**Excerpted records**
★ ★ ★ ★ ★ ★ ★

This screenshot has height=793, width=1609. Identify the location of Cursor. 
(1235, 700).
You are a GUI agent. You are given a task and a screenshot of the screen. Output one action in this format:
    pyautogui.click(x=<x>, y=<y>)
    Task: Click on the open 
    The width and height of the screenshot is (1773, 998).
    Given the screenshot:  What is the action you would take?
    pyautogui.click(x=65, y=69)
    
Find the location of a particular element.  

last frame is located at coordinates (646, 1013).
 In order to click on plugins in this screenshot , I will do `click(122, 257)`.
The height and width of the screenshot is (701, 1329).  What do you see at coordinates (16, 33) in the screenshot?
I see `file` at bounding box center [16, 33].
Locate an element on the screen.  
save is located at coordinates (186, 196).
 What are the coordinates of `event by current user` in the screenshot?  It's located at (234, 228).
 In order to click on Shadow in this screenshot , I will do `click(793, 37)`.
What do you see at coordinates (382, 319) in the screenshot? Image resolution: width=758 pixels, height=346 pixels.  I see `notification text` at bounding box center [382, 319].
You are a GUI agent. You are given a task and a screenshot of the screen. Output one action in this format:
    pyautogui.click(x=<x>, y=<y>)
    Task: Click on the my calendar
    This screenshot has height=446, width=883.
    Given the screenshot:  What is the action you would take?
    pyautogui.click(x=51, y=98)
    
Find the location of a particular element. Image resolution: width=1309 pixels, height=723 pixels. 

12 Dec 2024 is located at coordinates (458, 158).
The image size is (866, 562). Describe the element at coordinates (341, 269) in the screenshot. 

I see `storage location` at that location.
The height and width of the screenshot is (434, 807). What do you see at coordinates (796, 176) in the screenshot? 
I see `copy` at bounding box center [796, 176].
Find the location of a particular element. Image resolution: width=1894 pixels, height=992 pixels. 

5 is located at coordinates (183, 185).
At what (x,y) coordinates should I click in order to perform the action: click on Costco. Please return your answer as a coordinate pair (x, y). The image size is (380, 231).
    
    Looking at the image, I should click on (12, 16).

★ ★ ★ ★ ★ ★ ★

**The exercise**
Quote the lines above word for word, from the first to the last.

**Answer to the exercise**
This screenshot has height=793, width=1609. Identify the location of Cursor. 
(1235, 700).
You are a GUI agent. You are given a task and a screenshot of the screen. Output one action in this format:
    pyautogui.click(x=<x>, y=<y>)
    Task: Click on the open 
    The width and height of the screenshot is (1773, 998).
    Given the screenshot:  What is the action you would take?
    pyautogui.click(x=65, y=69)
    
Find the location of a particular element.  

last frame is located at coordinates (646, 1013).
 In order to click on plugins in this screenshot , I will do `click(122, 257)`.
The height and width of the screenshot is (701, 1329).  What do you see at coordinates (16, 33) in the screenshot?
I see `file` at bounding box center [16, 33].
Locate an element on the screen.  
save is located at coordinates (186, 196).
 What are the coordinates of `event by current user` in the screenshot?  It's located at (234, 228).
 In order to click on Shadow in this screenshot , I will do `click(793, 37)`.
What do you see at coordinates (382, 319) in the screenshot? Image resolution: width=758 pixels, height=346 pixels.  I see `notification text` at bounding box center [382, 319].
You are a GUI agent. You are given a task and a screenshot of the screen. Output one action in this format:
    pyautogui.click(x=<x>, y=<y>)
    Task: Click on the my calendar
    This screenshot has height=446, width=883.
    Given the screenshot:  What is the action you would take?
    pyautogui.click(x=51, y=98)
    
Find the location of a particular element. Image resolution: width=1309 pixels, height=723 pixels. 

12 Dec 2024 is located at coordinates (458, 158).
The image size is (866, 562). Describe the element at coordinates (341, 269) in the screenshot. 

I see `storage location` at that location.
The height and width of the screenshot is (434, 807). What do you see at coordinates (796, 176) in the screenshot? 
I see `copy` at bounding box center [796, 176].
Find the location of a particular element. Image resolution: width=1894 pixels, height=992 pixels. 

5 is located at coordinates (183, 185).
At what (x,y) coordinates should I click in order to perform the action: click on Costco. Please return your answer as a coordinate pair (x, y). The image size is (380, 231).
    
    Looking at the image, I should click on (12, 16).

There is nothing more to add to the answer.